Belgium will be the latest country to allow Tesla owners to utilize FSD on public roads in Europe, joining a quickly growing list that started with the Netherlands, Lithuania, and Estonia.

On Tuesday, Denmark announced its approval of the FSD suite, which has now been followed by Belgium just one day later.

The country’s Minister of Mobility, Annick De Ridder, announced the approval on her X account, stating that she had just signed the approval of Tesla FSD. It now goes to the country’s homologation department for the last step of the approval process.

The Belgian approval is one of mighty importance because it truly shows how quickly countries in Europe could greenlight the FSD suite consecutively.

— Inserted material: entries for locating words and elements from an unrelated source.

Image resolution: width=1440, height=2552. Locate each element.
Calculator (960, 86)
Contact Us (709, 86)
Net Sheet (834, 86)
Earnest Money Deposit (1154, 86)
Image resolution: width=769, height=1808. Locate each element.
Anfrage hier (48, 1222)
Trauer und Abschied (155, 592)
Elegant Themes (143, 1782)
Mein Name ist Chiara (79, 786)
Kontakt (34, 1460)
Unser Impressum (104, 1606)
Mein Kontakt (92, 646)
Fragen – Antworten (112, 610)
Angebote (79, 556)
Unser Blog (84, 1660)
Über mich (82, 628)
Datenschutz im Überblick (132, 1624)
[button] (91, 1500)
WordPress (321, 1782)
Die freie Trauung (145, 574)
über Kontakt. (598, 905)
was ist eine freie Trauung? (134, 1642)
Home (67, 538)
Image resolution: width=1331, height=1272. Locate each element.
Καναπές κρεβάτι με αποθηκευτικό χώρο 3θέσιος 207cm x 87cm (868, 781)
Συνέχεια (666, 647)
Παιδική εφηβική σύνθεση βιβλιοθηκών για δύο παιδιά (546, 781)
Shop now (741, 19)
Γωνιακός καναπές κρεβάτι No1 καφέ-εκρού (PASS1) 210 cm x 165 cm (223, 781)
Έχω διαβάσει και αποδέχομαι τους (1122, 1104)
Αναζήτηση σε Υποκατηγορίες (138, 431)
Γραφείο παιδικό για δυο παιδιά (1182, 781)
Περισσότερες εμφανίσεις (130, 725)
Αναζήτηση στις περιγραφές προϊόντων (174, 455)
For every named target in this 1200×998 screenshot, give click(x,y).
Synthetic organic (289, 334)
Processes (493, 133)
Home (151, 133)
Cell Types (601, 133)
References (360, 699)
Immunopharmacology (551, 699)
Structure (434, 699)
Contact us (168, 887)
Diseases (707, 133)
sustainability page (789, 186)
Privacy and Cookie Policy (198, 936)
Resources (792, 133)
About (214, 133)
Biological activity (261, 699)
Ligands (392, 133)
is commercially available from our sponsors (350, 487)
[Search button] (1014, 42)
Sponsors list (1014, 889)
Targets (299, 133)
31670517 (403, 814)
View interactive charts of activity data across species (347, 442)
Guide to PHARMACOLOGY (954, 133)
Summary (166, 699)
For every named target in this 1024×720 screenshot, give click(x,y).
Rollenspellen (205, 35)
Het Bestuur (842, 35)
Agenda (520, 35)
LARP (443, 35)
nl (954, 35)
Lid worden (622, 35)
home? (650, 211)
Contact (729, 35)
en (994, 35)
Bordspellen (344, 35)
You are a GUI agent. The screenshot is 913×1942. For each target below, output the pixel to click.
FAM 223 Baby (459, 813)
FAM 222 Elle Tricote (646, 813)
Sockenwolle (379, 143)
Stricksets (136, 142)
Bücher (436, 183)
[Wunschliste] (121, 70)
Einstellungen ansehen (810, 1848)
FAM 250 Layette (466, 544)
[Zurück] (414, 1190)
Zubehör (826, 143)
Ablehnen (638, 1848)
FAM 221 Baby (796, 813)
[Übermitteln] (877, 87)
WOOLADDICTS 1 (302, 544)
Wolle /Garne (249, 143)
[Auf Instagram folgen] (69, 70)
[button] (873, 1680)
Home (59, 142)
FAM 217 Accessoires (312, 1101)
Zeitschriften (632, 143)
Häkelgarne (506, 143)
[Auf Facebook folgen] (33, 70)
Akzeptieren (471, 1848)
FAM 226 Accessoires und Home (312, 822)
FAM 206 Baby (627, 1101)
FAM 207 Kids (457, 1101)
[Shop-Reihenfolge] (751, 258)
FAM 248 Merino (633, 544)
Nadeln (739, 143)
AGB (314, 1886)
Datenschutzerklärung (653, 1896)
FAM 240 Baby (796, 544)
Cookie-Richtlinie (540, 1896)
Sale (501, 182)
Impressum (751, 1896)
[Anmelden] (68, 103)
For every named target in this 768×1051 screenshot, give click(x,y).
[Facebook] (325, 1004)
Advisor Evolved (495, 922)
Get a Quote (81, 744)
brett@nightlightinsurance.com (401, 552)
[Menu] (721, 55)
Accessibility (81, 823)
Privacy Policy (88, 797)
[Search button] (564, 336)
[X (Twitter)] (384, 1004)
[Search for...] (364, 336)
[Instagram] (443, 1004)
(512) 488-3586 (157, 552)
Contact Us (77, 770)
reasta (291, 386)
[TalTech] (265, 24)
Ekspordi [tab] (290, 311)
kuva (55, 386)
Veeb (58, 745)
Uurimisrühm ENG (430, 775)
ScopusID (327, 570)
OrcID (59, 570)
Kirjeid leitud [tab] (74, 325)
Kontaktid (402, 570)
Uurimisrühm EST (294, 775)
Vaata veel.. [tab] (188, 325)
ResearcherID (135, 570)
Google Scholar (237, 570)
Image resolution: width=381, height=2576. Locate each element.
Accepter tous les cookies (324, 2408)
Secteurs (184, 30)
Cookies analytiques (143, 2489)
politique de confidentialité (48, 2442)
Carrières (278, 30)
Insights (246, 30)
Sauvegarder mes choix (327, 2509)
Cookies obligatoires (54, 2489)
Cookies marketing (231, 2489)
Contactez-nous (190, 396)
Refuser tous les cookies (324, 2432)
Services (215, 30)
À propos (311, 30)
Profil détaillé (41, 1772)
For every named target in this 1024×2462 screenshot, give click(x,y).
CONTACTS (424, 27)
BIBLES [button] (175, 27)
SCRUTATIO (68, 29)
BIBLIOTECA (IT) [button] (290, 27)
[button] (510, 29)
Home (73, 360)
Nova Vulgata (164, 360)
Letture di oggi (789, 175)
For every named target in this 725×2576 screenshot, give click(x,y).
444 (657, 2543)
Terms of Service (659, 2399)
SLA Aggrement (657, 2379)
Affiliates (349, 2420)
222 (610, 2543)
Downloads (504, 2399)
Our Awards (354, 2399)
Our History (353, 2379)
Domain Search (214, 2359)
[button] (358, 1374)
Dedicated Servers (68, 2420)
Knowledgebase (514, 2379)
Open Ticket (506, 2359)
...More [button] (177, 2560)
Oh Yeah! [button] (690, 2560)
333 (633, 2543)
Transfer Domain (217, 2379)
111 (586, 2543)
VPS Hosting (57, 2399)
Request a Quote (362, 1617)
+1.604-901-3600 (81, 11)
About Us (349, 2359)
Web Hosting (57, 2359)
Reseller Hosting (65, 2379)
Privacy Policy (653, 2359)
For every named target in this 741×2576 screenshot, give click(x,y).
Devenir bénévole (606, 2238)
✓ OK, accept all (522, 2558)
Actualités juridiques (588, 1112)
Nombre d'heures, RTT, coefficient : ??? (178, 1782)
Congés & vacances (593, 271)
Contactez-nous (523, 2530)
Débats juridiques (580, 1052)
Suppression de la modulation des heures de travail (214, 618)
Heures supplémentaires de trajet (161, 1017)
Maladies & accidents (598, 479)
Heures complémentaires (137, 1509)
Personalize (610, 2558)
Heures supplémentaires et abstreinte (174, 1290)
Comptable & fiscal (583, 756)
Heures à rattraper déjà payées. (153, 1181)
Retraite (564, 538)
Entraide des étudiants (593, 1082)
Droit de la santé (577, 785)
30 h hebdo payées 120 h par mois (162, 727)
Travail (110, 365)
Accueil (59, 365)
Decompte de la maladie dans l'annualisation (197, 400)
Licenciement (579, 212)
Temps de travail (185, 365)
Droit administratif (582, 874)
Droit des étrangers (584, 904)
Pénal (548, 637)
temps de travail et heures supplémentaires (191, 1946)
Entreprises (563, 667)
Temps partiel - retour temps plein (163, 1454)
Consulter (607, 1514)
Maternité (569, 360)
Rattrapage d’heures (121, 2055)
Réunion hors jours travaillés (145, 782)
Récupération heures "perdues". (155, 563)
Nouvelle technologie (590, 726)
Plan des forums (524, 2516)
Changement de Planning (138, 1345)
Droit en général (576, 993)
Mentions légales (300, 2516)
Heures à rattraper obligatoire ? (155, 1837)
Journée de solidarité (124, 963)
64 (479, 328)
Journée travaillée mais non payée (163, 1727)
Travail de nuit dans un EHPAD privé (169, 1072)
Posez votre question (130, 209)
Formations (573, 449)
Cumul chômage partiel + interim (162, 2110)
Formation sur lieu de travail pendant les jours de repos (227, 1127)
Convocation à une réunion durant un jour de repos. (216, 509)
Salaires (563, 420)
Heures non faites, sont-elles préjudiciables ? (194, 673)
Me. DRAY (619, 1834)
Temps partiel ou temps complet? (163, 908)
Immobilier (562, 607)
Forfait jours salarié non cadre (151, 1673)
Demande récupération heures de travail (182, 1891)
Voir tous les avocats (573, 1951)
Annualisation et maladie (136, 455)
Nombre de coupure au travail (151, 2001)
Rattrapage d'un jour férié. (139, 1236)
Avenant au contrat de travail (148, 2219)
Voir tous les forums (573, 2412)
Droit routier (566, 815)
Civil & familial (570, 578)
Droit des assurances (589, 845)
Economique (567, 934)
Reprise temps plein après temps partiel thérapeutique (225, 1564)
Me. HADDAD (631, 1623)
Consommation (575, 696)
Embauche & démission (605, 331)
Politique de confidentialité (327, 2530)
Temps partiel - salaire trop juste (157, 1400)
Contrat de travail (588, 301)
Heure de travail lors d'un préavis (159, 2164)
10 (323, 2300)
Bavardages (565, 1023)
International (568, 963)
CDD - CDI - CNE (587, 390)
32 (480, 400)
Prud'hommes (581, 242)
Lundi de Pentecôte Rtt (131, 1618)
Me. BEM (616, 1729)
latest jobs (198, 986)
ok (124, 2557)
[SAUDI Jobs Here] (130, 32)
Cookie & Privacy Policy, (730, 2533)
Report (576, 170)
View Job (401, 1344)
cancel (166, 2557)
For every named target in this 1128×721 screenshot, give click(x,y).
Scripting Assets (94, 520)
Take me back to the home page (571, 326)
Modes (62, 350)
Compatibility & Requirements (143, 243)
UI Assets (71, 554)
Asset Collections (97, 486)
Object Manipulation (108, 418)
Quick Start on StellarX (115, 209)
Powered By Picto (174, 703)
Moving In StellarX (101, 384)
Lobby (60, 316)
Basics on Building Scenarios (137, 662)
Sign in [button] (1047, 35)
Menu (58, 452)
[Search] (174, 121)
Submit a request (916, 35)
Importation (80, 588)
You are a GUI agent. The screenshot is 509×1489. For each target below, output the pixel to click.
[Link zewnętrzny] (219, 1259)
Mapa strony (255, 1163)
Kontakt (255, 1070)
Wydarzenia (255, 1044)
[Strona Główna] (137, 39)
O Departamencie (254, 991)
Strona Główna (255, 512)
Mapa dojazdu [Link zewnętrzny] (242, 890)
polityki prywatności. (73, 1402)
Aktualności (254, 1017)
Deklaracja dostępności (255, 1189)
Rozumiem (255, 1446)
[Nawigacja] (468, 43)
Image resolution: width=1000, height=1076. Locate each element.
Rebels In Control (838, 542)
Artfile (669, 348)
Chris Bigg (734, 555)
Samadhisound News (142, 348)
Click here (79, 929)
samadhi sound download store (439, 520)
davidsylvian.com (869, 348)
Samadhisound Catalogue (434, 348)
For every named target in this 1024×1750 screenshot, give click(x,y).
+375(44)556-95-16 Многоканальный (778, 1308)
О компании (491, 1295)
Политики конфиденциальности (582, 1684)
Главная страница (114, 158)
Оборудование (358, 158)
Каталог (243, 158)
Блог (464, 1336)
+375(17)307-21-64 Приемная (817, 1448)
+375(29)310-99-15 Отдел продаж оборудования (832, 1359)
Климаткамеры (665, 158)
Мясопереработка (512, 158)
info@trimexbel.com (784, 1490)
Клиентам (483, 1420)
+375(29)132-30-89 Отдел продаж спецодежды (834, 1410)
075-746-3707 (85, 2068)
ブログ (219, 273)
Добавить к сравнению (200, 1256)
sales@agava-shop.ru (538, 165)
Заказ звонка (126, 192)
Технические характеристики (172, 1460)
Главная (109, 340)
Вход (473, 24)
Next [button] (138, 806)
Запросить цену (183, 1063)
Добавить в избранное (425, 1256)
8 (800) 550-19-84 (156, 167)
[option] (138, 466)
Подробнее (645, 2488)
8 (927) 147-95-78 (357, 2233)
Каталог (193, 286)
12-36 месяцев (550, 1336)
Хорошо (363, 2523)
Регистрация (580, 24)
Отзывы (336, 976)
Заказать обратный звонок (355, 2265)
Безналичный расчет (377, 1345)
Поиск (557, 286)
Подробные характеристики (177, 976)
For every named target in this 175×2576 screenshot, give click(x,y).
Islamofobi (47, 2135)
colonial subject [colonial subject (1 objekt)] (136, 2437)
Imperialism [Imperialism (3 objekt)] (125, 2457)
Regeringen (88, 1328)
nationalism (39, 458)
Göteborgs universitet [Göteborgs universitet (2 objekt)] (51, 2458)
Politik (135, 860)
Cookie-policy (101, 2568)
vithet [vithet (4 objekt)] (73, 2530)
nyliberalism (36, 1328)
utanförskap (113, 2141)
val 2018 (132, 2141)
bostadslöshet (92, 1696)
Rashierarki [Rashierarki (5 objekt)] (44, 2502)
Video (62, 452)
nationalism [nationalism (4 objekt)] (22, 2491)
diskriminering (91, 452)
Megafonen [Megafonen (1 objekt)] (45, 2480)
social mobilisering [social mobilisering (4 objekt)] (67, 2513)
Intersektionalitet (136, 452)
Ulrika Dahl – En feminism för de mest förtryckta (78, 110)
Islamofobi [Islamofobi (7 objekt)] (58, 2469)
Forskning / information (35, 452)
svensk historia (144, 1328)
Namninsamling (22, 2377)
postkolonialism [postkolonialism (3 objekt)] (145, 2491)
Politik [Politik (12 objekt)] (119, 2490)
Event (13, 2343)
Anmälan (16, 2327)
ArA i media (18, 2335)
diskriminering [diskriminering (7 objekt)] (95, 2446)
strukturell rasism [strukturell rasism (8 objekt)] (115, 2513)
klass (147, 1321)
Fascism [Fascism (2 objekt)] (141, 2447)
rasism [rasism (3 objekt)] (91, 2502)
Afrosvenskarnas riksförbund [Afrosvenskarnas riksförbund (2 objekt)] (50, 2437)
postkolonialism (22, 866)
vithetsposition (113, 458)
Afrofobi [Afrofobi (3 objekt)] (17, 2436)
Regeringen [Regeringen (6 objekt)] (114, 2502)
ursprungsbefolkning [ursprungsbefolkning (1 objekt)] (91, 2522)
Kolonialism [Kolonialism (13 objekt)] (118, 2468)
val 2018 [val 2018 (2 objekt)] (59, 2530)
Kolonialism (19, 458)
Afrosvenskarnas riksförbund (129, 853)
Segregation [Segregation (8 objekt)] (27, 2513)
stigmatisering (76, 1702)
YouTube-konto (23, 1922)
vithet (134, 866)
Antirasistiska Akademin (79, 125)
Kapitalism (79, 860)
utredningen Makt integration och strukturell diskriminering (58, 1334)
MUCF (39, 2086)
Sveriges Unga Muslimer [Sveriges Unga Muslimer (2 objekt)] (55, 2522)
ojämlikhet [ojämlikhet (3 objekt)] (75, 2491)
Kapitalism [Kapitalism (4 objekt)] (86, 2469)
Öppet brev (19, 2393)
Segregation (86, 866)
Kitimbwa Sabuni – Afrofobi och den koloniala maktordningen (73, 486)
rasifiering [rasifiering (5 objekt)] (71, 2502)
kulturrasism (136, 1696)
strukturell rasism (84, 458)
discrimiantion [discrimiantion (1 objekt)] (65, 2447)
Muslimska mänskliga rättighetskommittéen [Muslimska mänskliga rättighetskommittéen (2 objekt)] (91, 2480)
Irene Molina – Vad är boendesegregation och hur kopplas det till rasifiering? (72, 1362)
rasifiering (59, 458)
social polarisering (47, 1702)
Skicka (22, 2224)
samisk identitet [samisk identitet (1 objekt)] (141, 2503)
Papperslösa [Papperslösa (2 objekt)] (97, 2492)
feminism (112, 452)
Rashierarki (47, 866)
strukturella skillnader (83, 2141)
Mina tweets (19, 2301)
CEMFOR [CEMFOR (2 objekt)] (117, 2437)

Approvals are already coming in relatively quickly, which is a great sign.

Perhaps the next big development that could come from FSD approvals in Europe is an approval from a country like England, Italy, France, Spain, or Germany. It would be something to see how FSD would perform in a major European metro, such as London, Barcelona, Madrid, Paris, Rome, or Berlin.

Full Self-Driving does an excellent job of roaming around major U.S. cities like New York and Los Angeles, but other high-profile international cities of significance would truly mark a line in the sand for Tesla, which can simply enable any vehicle in its customer-owned fleet to run FSD with the correct approvals.